Public scholarship is having a moment. From Twitter threads to op-eds, scholars are encouraged to channel their research into forms that shape social and political discourse in tangible ways. Public scholarship strives to make good on the highest ideals and the most compelling promises of the scholarly vocation itself: to place our work at the service of justice, to make research accessible to those far from the seats of power, to promote informed and democratic engagement in the public sphere. Far from antiquated clichés about ivory towers and low stakes, most scholars genuinely want to do work that matters—not only to peers, but to the world.
For theologians, public scholarship holds a particular allure. It resonates with the missionary imperative at the heart of the Gospel to preach the subversive hope of Christ’s resurrection to the ends of the earth. Implicitly, public scholarship is motivated by a recognition that, per Thomas Aquinas’s principle, everything known is known according to the mode of the receiver. In a moment in which the consequences of nationalist and white-supremacist Christian ideologies are proving catastrophic for American democracy, public theology represents a form of corrective work that is urgent and salutary and, in a real sense, holy. As an academic theologian who regularly writes for audiences beyond the academy, I view such work as a deep and vivifying part of my vocation.

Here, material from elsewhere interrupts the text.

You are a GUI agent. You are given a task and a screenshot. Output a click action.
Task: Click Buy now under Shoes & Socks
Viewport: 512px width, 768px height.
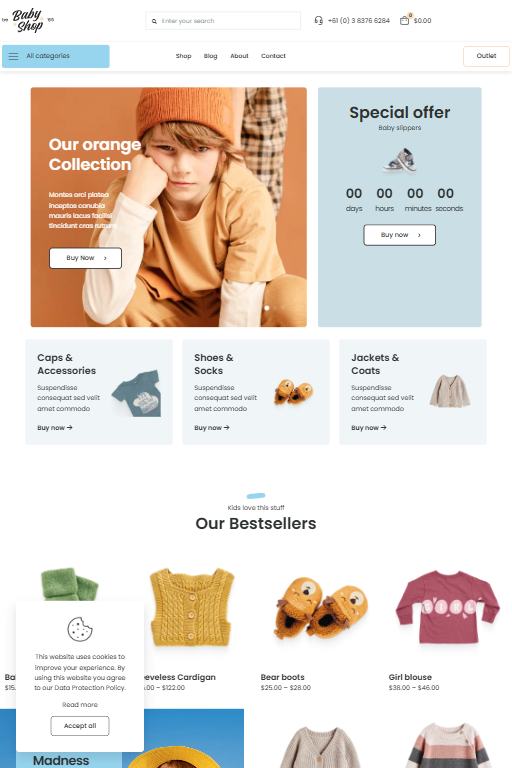[x=212, y=428]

Yet despite the value of such work, it is also the case that the embrace of public scholarship seems to have proceeded with a surprising lack of critical reflection about who creates this scholarship and under what conditions. Several years ago, I participated in a “Write to Change the World” workshop for faculty at my university led by the Op-Ed Project. The purpose of the two-day intensive was to train faculty from unique and underrepresented backgrounds to use our voices effectively in shaping public conversations and, in a deeper sense, to embrace a sense of our own expertise. Participation was application-based, and applicants had to commit to being present for the entire two-day intensive. When I arrived at the first morning of the workshop, I was surprised to walk into a room full of women. Only one of the fifteen participants was a man. The women in the group were richly diverse—among us were international scholars, queer women, and women of color from disciplines that spanned the university. Many of us were early-career faculty.